In both series, bronchitis is the only sizeable
non-cardiovascular cause of death at ages 45-74 showing
consistently high correlations with water hardness. In view of
the frequent cardiac complications of bronchitis and the
considerable interchange of this diagnosis with “myocardial
degeneration” on death certificates, this correlation had
not been considered previously to contradict the specificity of
the association between water hardness and cardiovascular
disease. The correlation coefficients of water hardness with
mortality from cardiovascular disease and bronchitis together
(table I) are much higher than those with all “other”
mortality, though these are also negative; these differences are
significant in the male but not in the female groups where the
correlations with “other” mortality remain high. Of
all the individual causes in this “other” group with
sufficient numbers to study separately, cancer of the stomach and
uterus have consistent negative correlations with water, though
of a different order to those of cardiovascular disease.

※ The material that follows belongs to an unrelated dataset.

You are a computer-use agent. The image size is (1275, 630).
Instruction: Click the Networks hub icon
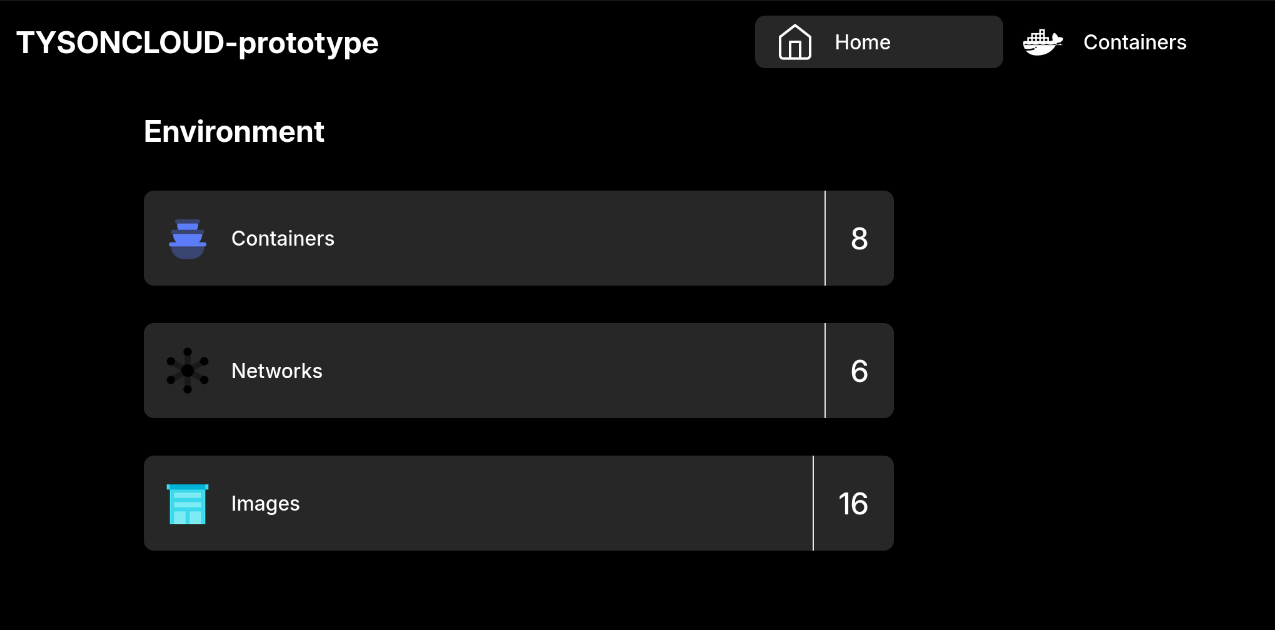(x=187, y=371)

In the ensuing tables only the results for the 45-64
age-groups are shown; findings in the older groups are very
similar. Table II shows the correlations of death-rates with the
various chemical components of water hardness. As in the 1951
series, the highest associations of the cardiovascular rates are
with temporary hardness (i.e., the carbonate fraction) and
calcium; those with sodium much smaller, and with magnesium
negligible. Water hardness and calcium are, of course, highly
correlated (r=0·95) and the correlations of
mortality with water calcium are similar to, though usually
higher than, those with total waxer hardness. The calcium content
of drinking-water would seem, therefore, to be the relevant
component; and since it is a more meaningful entity, and its
estimation is more precise than that of total hardness, calcium
is used in the further analyses.
As previously (Morris, Crawford, and Heady 1961), we have
looked for any confounding factor in these associations. Over
sixty social and environmental indices, drawn from Census data,
were correlated with calcium to investigate the possibility that
the correlations between mortality and water calcium (or
hardness) are indirect, and reflect only their mutual association
with other factors. Table III shows a sample, including and
reflecting overcrowding, poverty, climate, and so on, all known
to influence mortality; six of the classic factors associated
with high mortality in general were combined into a social
factor score which can be considered to reflect
socioeconomic conditions in these towns. All of the correlations
with social indices are small, though some are statistically
significant. There are relatively high correlations between water
calcium and both latitude and period temperature; these two
indices are, of course related (r=-0·78) That
death-rates are higher in the North is well known, and both
climatic and social factors contribute. For cardiovascular
disease, however, latitude (or temperature) “effect" seems
to be independent of the water “effect” (Morris,
Crawford and Heady 1962). Furthermore none of the environmental
factors correlated with cardiovascular mortality to the same
degree as did water calcium, and, it is safe to say, not one of
all the indices included could possibly be producing the high
correlations between drinking water and mortality. As in the 1951
series, we have found no indication that water calcium (or
hardness) is merely reflecting any other environmental condition
that we have been able to identify.
Multiple Regression Analysis
Correlation analysis is useful in exploring a problem such as
this. The correlation coefficient measures how closely variation
in one factor is related linearly to variation in another, and
neither factor is assumed to be “dependent“ on
changes of the other. However, having established a relationship
between factors, and postulated which one may be affected by
variation of the other, it is of interest to investigate how
large this effect may be; the method of linear regression is
applicable. Extending this argument and using multiple regression
analysis, the relative contributions of several factors to the
variation of, for example, a death-rate can be estimated. Table
IV shows standardised regression coefficients of death-rates as
three variables: water calcium, social factor score (described in
table III), and latitude. Broadly, these three variables may be
considered to represent water hardness, socioenvironmental, and
climatic factors. Together (last column of table IV) they explain
a high percentage of the variance between the towns of
death-rates for both males and females. The coefficients measure
the “effect” on the death-rate of each factor
separately when the associations with the other two have been
taken into consideration. Water calcium makes a high significant
contribution to cardiovascular mortality and a smaller but still
significant contribution to bronchitis mortality. Its
contribution to “other” male death-rates is not
significant, but to “other” female death-rates it
makes a significant contribution. The contributions of social
factors to the explanation of the variance of cardiovascular
mortality is small, but much higher for bronchitis and the rest
of the non-cardiovascular mortality. Latitude again seems to have
some slight effect (statistically significant at the 5% level) on
cardiovascular and bronchitis mortality when water calcium and
social factors have been allowed for; this is due, perhaps, to
the climatic component. This regression study is focused on
cardiovascular mortality, and a broader study of mortality and
environment in general will be published elsewhere.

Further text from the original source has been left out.